Soil, moisture and traditional uses have been the main factors in the conservation of the largest productive area of cork trees anywhere on the Iberian Peninsula, Los Alcornocales Natural Park.
It is located in the province of Cadiz and part of that of Malaga, and runs from the mountains down to the recently created El Estrecho Natural Park on the coast, presenting a great diversity of landscapes. This wealth can be found in all spheres: flora, fauna, climatology, history and folklore; an ideal place to visit and enjoy diverse activities such as wild mushroom picking and countryside sports.
This wealth is mainly down to water, with many rivers, streams and reservoirs which, besides supplying the province with water, are also suitable for fishing and recreational activities. However, more than anything else, special mention should be made of the moisture that comes from the coast. It accumulates to form banks of mist in the deep, narrow gorges known as “canutos”. These conditions give rise to unique flora originally from the Tertiary Period, known as “Laurisilva”. It is characterised by smooth, bright leaves that make the most of the moisture and limited light that can pass through the alders growing on the edge of the gorges. So, amidst the scent of laurel, the beauty of flowering rhododendrons, elegant laurustinus and holly, you can walk through this dense forest accompanied by the sound of dippers, kingfishers, blackcaps and finches, hiding in the bracken.
The ground is sandstone which is ideal for the dense cork forest, and also supports Portuguese oaks and Andalusian oaks in the dampest areas. These copses are the hunting grounds for booted and short-toed eagles and buzzards, as well as goshawks, sparrow hawks and tawny owls. In the upper reaches the rock comes to the surface and the soil is poor, home to “herriza”, a dense scrubland with different species adapted to soils rich in metals such as aluminium. These include, for example, an abundance of aromatic plants. This area is the habitat for mountain goats and a number of birds of prey, especially the Griffon vulture, Egyptian vulture, Bonelli’s eagle, eagle owl and peregrine falcon.

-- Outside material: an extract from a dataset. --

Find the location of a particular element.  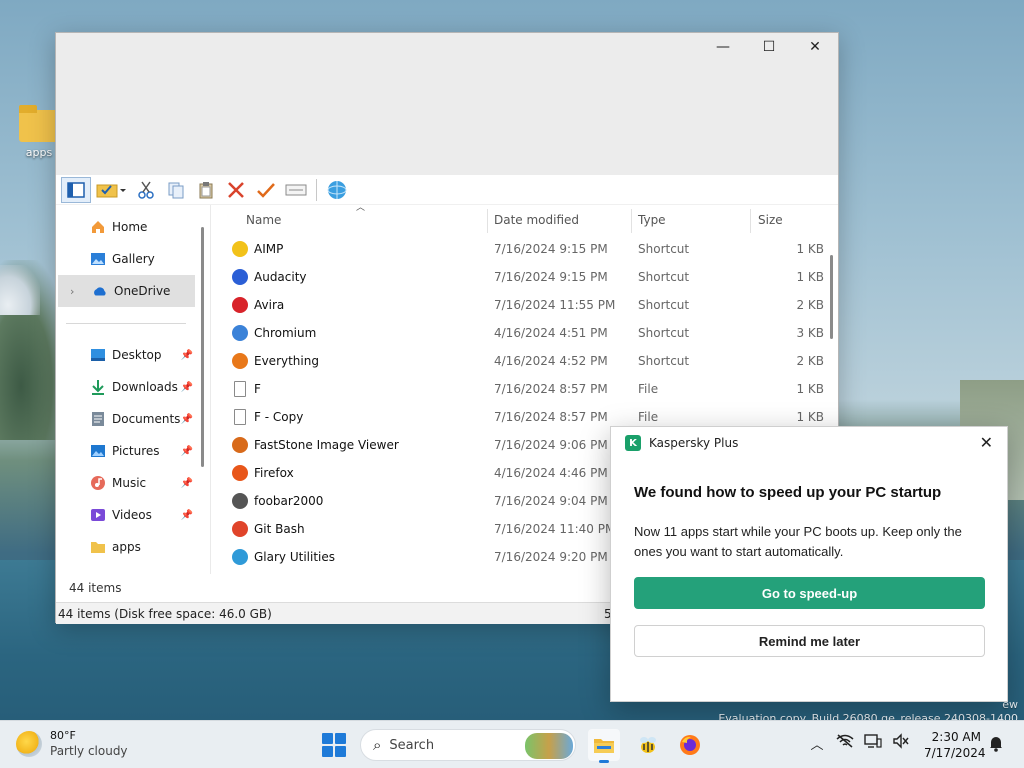

sidebar-item-downloads: Downloads 📌 is located at coordinates (126, 387).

In the clayey areas lower down, you can see the wild olive tree, cleared from time immemorial to make way for pasture for the region’s most typical livestock, the Retinta cow. On the valley walls there is Mediterranean scrub, with rockrose, heather, lavender, daphne and hawthorn. These are the habitat for Andalusian deer, autochthonous to the region and emblematic of game hunting, along with the buck, roe deer and carnivores such as genets, badgers and especially the Egyptian mongoose; here you will find the largest population anywhere on the Iberian Peninsula.